I think I have figured out what needed to be change. However I now have 2 commits, they both have the same Change-ID. Do I: 1)push the second 2)rebase the commits into one commit 3)reset them and use commit --amend As I understand it 2 and 3 basically do the same thing.
(In reply to Joshua Wilson from comment #10) > I think I have figured out what needed to be change. > > However I now have 2 commits, they both have the same Change-ID. > > Do I: > 1)push the second > 2)rebase the commits into one commit > 3)reset them and use commit --amend > > As I understand it 2 and 3 basically do the same thing. If you amend the previous commit (with the same change-ID) and push it (to gerrit), the gerrit change will update (and only show as one change).
As I understand it --amend only works if you haven't committed yet. Since I committed I would need to 'git reset --soft [sha index]' and then I could --amend the changes into the previous commit. Or I could just 'git rebase -i' and merge the 2 commits. My problem is that I think these 2 actions do the same thing but I am not sure.
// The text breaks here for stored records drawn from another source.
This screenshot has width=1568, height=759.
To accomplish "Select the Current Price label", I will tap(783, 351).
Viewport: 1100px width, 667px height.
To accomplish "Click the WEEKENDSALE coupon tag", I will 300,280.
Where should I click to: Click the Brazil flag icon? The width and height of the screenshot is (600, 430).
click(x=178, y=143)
(In reply to Joshua Wilson from comment #12) > As I understand it --amend only works if you haven't committed yet. Since I > committed I would need to 'git reset --soft [sha index]' and then I could > --amend the changes into the previous commit. Or I could just 'git rebase > -i' and merge the 2 commits. > > My problem is that I think these 2 actions do the same thing but I am not > sure. I would reset and re-commit, just to be safe :)
I made the changes and I think I figured out how to make git do what I wanted. The gerrit has been update too https://git.eclipse.org/r/47087
Please let me know if there is something else that I need to do for this issue.
Gerrit change https://git.eclipse.org/r/47087 was merged to [master]. Commit: http://git.eclipse.org/c/orion/org.eclipse.orion.client.git/commit/?id=30673f41b5286dfc4d942f0e1c03875857dbbb48
(In reply to Joshua Wilson from comment #15) > Please let me know if there is something else that I need to do for this > issue. Changes merged with master, thank you Joshua!